(RECORDS TO USE)
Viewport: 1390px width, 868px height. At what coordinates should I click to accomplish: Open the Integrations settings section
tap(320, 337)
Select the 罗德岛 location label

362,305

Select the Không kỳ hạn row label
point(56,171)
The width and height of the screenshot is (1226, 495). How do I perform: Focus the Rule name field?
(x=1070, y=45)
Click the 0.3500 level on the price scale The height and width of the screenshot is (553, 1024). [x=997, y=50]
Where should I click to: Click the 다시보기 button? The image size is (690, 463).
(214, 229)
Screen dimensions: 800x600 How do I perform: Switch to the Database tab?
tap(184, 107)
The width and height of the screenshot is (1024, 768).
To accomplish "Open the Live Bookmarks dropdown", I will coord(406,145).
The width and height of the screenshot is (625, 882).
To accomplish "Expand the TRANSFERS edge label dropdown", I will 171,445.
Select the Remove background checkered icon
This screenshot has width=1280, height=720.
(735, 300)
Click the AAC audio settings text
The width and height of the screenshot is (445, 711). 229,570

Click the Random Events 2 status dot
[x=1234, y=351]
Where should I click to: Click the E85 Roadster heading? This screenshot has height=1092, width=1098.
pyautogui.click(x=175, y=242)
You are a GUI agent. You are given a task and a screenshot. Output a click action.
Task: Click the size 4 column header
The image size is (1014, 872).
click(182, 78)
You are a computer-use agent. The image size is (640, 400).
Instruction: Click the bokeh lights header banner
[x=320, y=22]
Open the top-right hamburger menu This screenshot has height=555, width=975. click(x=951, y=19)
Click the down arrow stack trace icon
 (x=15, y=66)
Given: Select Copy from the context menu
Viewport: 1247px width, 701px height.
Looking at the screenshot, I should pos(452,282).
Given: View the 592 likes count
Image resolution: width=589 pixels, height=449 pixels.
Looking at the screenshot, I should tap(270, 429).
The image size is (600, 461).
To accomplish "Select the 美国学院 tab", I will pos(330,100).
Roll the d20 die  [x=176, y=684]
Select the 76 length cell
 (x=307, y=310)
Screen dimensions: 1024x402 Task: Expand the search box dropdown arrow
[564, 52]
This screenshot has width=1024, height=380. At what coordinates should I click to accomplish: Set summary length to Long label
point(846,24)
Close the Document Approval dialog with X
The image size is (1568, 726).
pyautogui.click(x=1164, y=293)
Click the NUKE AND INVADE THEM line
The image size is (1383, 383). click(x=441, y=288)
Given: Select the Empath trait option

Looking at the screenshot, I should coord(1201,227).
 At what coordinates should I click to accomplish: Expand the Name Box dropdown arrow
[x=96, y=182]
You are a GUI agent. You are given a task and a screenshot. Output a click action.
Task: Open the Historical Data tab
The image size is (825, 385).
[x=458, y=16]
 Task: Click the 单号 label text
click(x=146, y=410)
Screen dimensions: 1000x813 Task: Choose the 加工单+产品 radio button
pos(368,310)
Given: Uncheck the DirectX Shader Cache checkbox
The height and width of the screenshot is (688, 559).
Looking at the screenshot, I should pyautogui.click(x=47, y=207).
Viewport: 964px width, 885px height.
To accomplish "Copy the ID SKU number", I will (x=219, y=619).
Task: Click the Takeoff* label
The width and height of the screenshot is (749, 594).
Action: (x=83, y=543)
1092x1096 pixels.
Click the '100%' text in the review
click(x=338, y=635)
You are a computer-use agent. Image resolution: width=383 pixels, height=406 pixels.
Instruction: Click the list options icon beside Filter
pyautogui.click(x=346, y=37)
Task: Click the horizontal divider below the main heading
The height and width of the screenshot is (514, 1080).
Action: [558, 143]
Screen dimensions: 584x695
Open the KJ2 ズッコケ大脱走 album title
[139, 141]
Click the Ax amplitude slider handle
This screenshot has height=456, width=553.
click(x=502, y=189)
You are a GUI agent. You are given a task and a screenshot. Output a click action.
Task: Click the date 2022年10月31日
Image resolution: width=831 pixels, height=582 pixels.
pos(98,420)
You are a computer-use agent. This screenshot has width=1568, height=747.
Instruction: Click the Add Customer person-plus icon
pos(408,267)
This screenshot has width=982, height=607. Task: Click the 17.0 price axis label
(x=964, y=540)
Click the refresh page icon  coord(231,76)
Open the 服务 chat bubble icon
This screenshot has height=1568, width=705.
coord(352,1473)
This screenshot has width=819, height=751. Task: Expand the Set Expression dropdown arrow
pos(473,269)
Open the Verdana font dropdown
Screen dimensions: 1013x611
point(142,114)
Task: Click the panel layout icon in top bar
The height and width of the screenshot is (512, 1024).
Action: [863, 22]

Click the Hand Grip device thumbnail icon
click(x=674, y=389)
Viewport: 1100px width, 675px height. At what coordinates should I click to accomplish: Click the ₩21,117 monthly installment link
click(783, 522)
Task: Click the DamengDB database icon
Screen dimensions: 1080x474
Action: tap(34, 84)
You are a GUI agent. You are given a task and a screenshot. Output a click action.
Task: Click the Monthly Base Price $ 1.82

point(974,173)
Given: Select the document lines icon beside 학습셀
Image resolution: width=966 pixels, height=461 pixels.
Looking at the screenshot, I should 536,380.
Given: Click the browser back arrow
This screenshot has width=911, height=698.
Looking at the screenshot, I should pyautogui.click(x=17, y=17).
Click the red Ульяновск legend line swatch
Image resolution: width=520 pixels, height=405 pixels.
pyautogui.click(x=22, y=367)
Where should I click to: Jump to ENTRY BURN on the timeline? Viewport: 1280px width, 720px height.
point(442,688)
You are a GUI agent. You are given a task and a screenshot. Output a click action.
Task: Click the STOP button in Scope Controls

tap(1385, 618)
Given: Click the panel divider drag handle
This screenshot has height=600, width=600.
(End RECORDS TO USE)
- _WHAT IS BEING ASKED_
Reproduce the entries exactly, starting at their first line and stopping after the line with "Open the top-right".

- _OUTPUT OF THE TASK_
Viewport: 1390px width, 868px height. At what coordinates should I click to accomplish: Open the Integrations settings section
tap(320, 337)
Select the 罗德岛 location label

362,305

Select the Không kỳ hạn row label
point(56,171)
The width and height of the screenshot is (1226, 495). How do I perform: Focus the Rule name field?
(x=1070, y=45)
Click the 0.3500 level on the price scale The height and width of the screenshot is (553, 1024). [x=997, y=50]
Where should I click to: Click the 다시보기 button? The image size is (690, 463).
(214, 229)
Screen dimensions: 800x600 How do I perform: Switch to the Database tab?
tap(184, 107)
The width and height of the screenshot is (1024, 768).
To accomplish "Open the Live Bookmarks dropdown", I will coord(406,145).
The width and height of the screenshot is (625, 882).
To accomplish "Expand the TRANSFERS edge label dropdown", I will 171,445.
Select the Remove background checkered icon
This screenshot has width=1280, height=720.
(735, 300)
Click the AAC audio settings text
The width and height of the screenshot is (445, 711). 229,570

Click the Random Events 2 status dot
[x=1234, y=351]
Where should I click to: Click the E85 Roadster heading? This screenshot has height=1092, width=1098.
pyautogui.click(x=175, y=242)
You are a GUI agent. You are given a task and a screenshot. Output a click action.
Task: Click the size 4 column header
The image size is (1014, 872).
click(182, 78)
You are a computer-use agent. The image size is (640, 400).
Instruction: Click the bokeh lights header banner
[x=320, y=22]
Open the top-right hamburger menu This screenshot has height=555, width=975. click(x=951, y=19)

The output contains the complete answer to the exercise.